V. PRINCIPALI CONCLUSIONI

Le violenze perpetrate nel territorio di Beni a partire da ottobre 2014 sono annoverate tra le più letali, ma anche tra le più opache della storia recente. È molto difficile individuare i colpevoli, il movente e i mandanti. Il presente rapporto non pretende di presentare delle conclusioni definitive, ma raccoglie piuttosto delle testimonianze che possono contribuire a correggere la versione più volte ripetuta dalle autorità nazionali e internazionali, che accusano le ADF di essere le uniche responsabili di tutti gli atti di violenza commessi intorno Beni. In effetti, sono vari i gruppi che, etichettati come ADF, sembrano essere implicati nei massacri: membri delle FARDC, gruppi prossimi al RCD-K / ML e milizie locali.

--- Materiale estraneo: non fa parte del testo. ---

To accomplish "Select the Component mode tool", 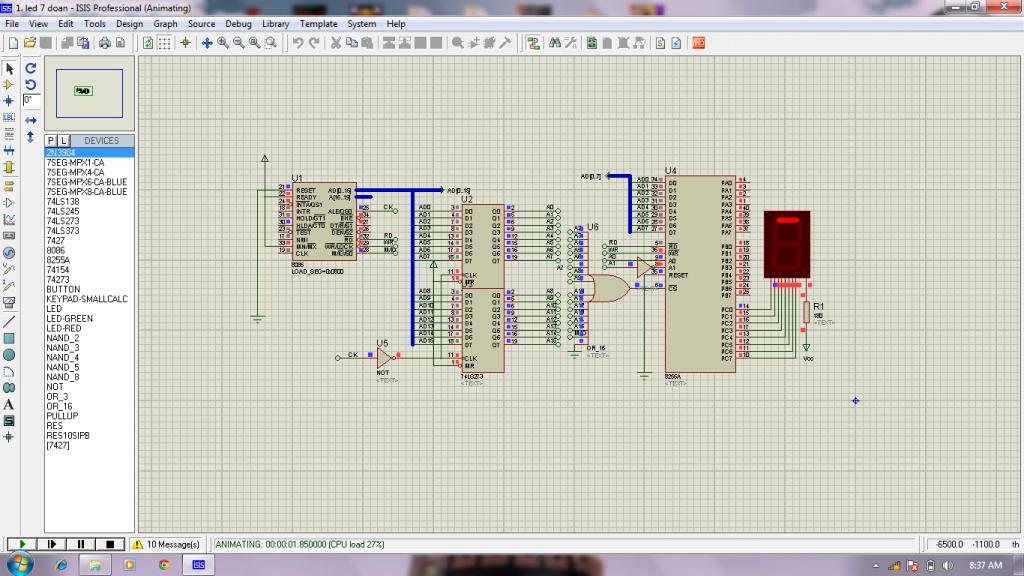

Quest’analisi porta ad alcune conclusioni

In primo luogo, nonostante l’ampiezza delle violenze e la persistenza di certi dubbi sulla responsabilità esclusiva delle ADF, le autorità nazionali e internazionali hanno dimostrato una sorprendente leggerezza per non avere proceduto ad un’indagine approfondita. Un rapporto dell’Ufficio delle Nazioni Unite per i diritti umani, quello dei deputati nazionali e quelli del Gruppo di esperti delle Nazioni Unite avrebbero dovuto indurre le autorità congolesi e la MONUSCO a condurre un’indagine più approfondita.

La gravità della situazione richiede ulteriori indagini. È necessario che la giustizia militare nomini una commissione speciale d’inchiesta, guidata da un procuratore militare di alto rango e incaricata di aprire un’inchiesta sui massacri perpetrati a partire da ottobre 2014. Anche l’ufficio per i diritti umani della Monusco dovrebbe condurre un’altra indagine complementare. Infine, occorre che anche le altre istituzioni nazionali svolgano pienamente il loro ruolo di controllo, in particolare le commissioni della difesa e della sicurezza del Senato e dell’Assemblea nazionale.

La seconda constatazione della nostra indagine riguarda la profonda complessità delle violenze. È molto probabile che nelle violenze siano implicati più attori locali, regionali e nazionali. Tenuto conto di questi legami, è chiaro che l’approccio esclusivamente militare attualmente in corso non sarà sufficiente. Se si dimostrasse che, nelle violenze, sono implicati anche attori diversi dalle ADF, soprattutto politici e ufficiali delle FARDC, si dovrebbero prendere delle misure politiche e diplomatiche, per sanzionarli o far pressione su di loro, affinché cambino di atteggiamento.

Inoltre, sarà necessario ancorare gli sforzi di pacificazione in un dialogo comunitario, come auspicato dalla Strategia Internazionale per il sostegno, la stabilizzazione e la sicurezza (I4S) nella sua versione riveduta. Questo approccio richiede di coinvolgere le comunità locali nella pianificazione delle operazioni di pattugliamento, nella programmazione del dispiegamento delle truppe, nella realizzazione dei progetti di smobilitazione e di reinserimento dei membri dei gruppi armati che si arrendono e nell’attuazione dei progetti per lo sviluppo. Sforzi in questa direzione sono già stati avviati dall’Iniziativa per una leadership coesiva (ILC), un’organizzazione non governativa che ha promosso diversi incontri tra le autorità di Beni nel 2015 e nel 2016. Queste iniziative devono essere incoraggiate e collegate alle altre iniziative militari e umanitarie esistenti.

Le radici delle violenze commesse a Beni sono profonde. L’uso della violenza a fini politici risale almeno al 1990 ed è legato all’esistenza di conflitti tra i capi tradizionali a proposito della gestione delle terre. Esso è legato anche a una cultura politica che ha visto le elite economiche patteggiare con i gruppi armati, per ottenere dei vantaggi e dei favori nel settore del commercio interno e transfrontaliero. Per trasformare queste dinamiche, occorre dapprima capirle e poi adottare una strategia a lungo termine che affronti il problema nella sua interezza.

Quanto a noi, in questo rapporto abbiamo presentato un’analisi delle violenze commesse che tenta di modificare il discorso abituale su queste stesse violenze, per mettere in discussione l’ipotesi che attribuisce tutte le responsabilità alle ADF. Più che mai, le ADF rappresentano oggi l’albero che nasconde la foresta e dietro il quale altri attori cercano di sfuggire alle proprie responsabilità.